Significant: Winter - Swell 8 ft @ 14 secs or greater (11+ ft faces) for 8+ hours (greater than double overhead).
Summer
- Head high or better.
Advanced: Winter - Swell and period combination capable of generating faces 1.5 times overhead to double overhead (7-10 ft)
Summer - Chest to head high.
Intermediate/Utility Class: Winter - Swell and period combination generating faces at head high to 1.5 times overhead (4-7 ft).
Summer
- Waist to chest high.
Impulse/Windswell: Winter - Swell and period combination generating faces up to head high (1-4 ft) or anything with a period less than 11 secs.
Summer
- up to waist high swell. Also called 'Background' swell.

Surf Heights for Hawaii should be consider 'Hawaiian Scale' if period exceeds 14 secs.

BUOY ROUNDUP
On Tuesday, October 4, 2016 :

  • Buoy 106 (Waimea): Seas were 4.7 ft @ 9.1 secs with swell 3.4 ft @ 8.3 secs from 43 degrees.
  • Buoy 46025 (Catalina RDG): Seas were 5.9 ft @ 7.1 secs with swell 5.3 ft @ 6.5 secs from 272 degrees. Wind northwest 8-12 kts. Water temperature 67.1 degs. At Santa Barbara swell was 2.3 ft @ 5.9 secs from 267 degrees. At Santa Monica swell was 4.2 ft @ 6.4 secs from 268 degrees. Southward from Orange County to San Diego swell was 4.2 ft @ 7.8 secs from 281 degrees.
  • Buoy 46012 (Half Moon Bay)/029 (Pt Reyes): Seas were 4.0 ft @ 7.7 secs with local windswell 3.4 ft @ 7.8 secs from 284 degrees. Wind north 12-14 kts. Water temp 59.7 degs.
    Notes

    46006, 46059, Hi-res Buoys

PACIFIC OVERVIEW
Current Conditions
On Tuesday (10/4) in North and Central CA northwest windswell was producing waves in the waist to chest high range and clean and rideable but nothing more. At Santa Cruz surf was near flat with maybe 1 ft sets and and clean. In Southern California up north windswell was producing waves at knee high and clean and not really rideable. Down in North Orange Co sets waves were thigh high and pretty torn up by south bump even though winds were calm nearshore. Further down south top spots had set waves at maybe waist high and weak and clean. Hawaii's North Shore was getting wrap around northeast windswell with rare waves to thigh high and clean early. The South Shore had some little weak waves up to thigh high and clean early. The East Shore was getting northeast windswell at head high to 1 ft overhead and chopped from east trades.

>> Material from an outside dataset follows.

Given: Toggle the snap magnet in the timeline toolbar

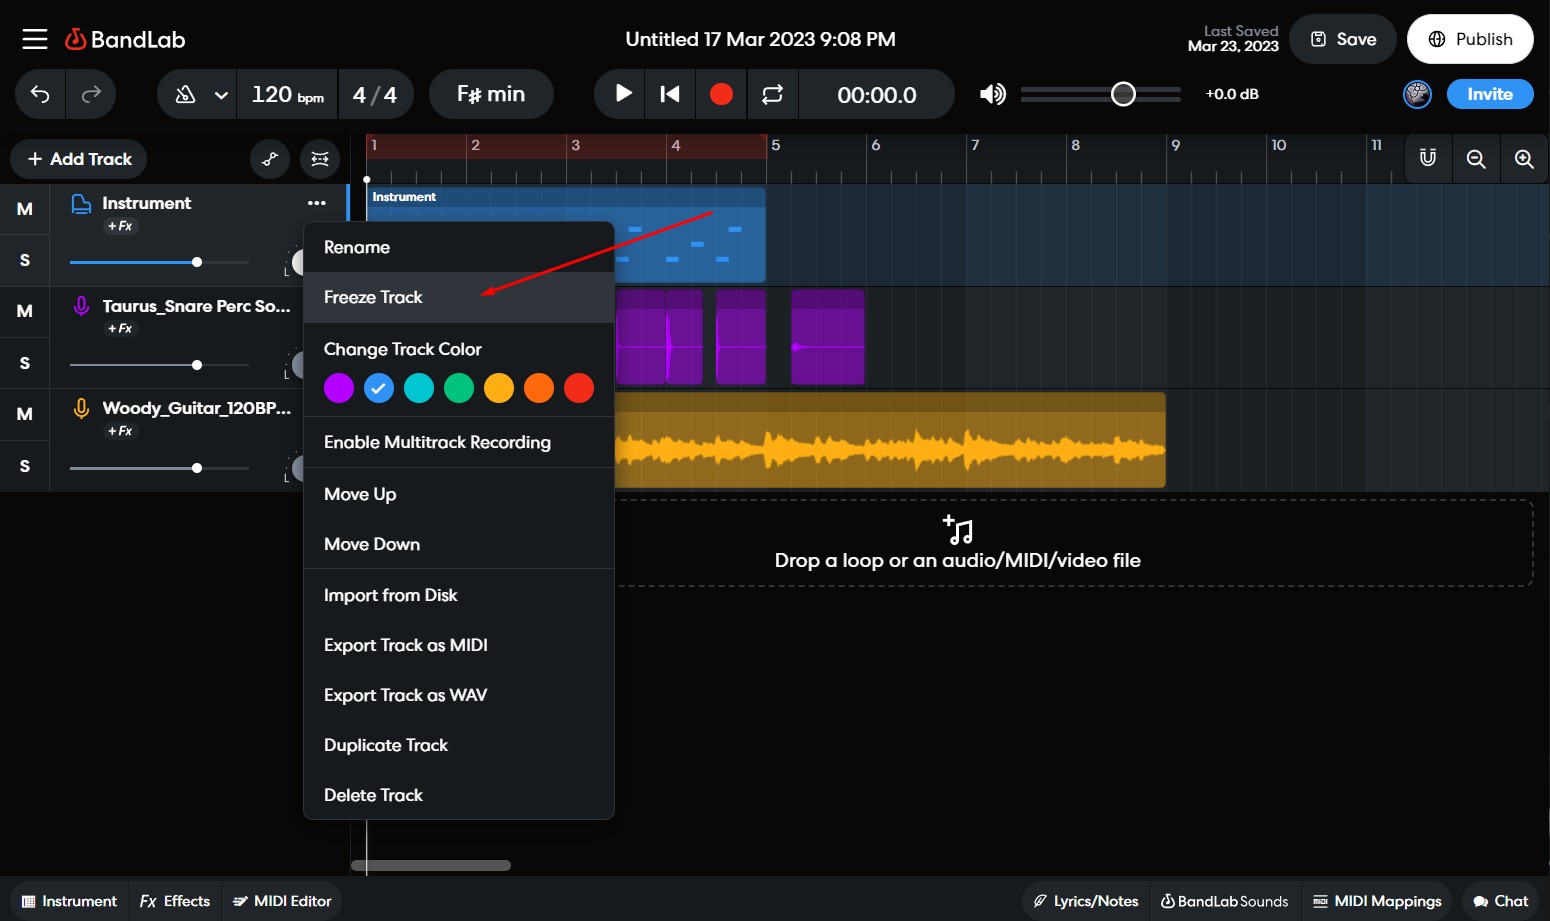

See QuikCASTs for the 5 day surf overview or read below for the detailed view.

Meteorological Overview
A small gale developed in the Southeast Pacific on Tues (9/27) with 32 ft seas aimed northeast. Tiny swell is supposedly tracking north expected to arrive in CA on Wed (10/4). Looking at the forecast charts nothing else is forecast from the South Pacific. Looking north a weak gale is projected in the Northeast Gulf on Tues (10/4) producing maybe 21 ft seas and barely in the Central CA swell window. A better pattern is to emerge starting this evening with a gale producing 34 ft seas in the far Northwest Pacific tracking to the Northern Dateline region early Thurs (10/6) with seas fading from 30 ft. Tropical energy is to follow directly recurving northeast from Japan and tapping the residuals of the dateline gale over the North Dateline region on Fri (10/7) with seas building to 45 ft over a tiny area with 25 ft seas lingering into Sat (10/8). And yet another system is forecast for the Gulf of Alaska on Mon-Tues (10/11) with seas to 40 ft. Something to monitor through probably over hyped by the models.

 

SHORT- TERM FORECAST
Current marine weather and wave analysis.cgius forecast conditions for the next 72 hours

North Pacific

Overview
Jetstream
On Tuesday AM (10/4) the jetstream was consolidated tracking east generally over the 43N latitude line extending from the Southern Kuril Islands into North CA with winds to 150 kts over North China falling southeast and forming a trough over the Kuril Islands and into the Northwest Pacific supportive of gale development. A bit of a ridge was over the dateline falling into a steep pinched trough in the Western Gulf then rebounding north only to fall into another trough that was pushing into the Pacific Northwest (Oregon-Washington) being fed by 140 kts winds and supportive of gale development. Over the next 72 hours the trough in the Northwest Pacific is to build being fed by 180 kts winds and moving to the dateline on Wed (10/5) offering good support for gale development then pinching off in the Western Gulf 24 hours later. But another pocket of winds is to develop over the Kurils on Thurs (10/6) with winds to 170 kts pushing well to the east into Sat (10/8) offering good support for gale development over the dateline. Beyond 72 hours winds to hold solid streaming off the Kurils at 140+ kts with the trough moving into the Gulf of Alaska on Sun (10/9) building to 160 kts on Mon (10/10) in the center of the Gulf providing great support for gale development and pushing east from there 24 hours later. By Tues (10/11) 140 kt winds are to be flowing consolidated from North Japan to a point 500 nmiles off Central CA in the 130-140 kt range still providing good support for gale development. It looks like leftover energy from El Nino is still present in the upper atmosphere.

Surface Analysis
On Tuesday (10/4) no swell of interest was in the water but a small gale developing off Northern British Columbia (See East Gulf Gale below). Also fetch associated with a developing gale was starting to take shape in the far Northwest Pacific (see Northwest Pacific Gale below). Otherwise high pressure at 1024 mbs was 800 nmiles west of South California.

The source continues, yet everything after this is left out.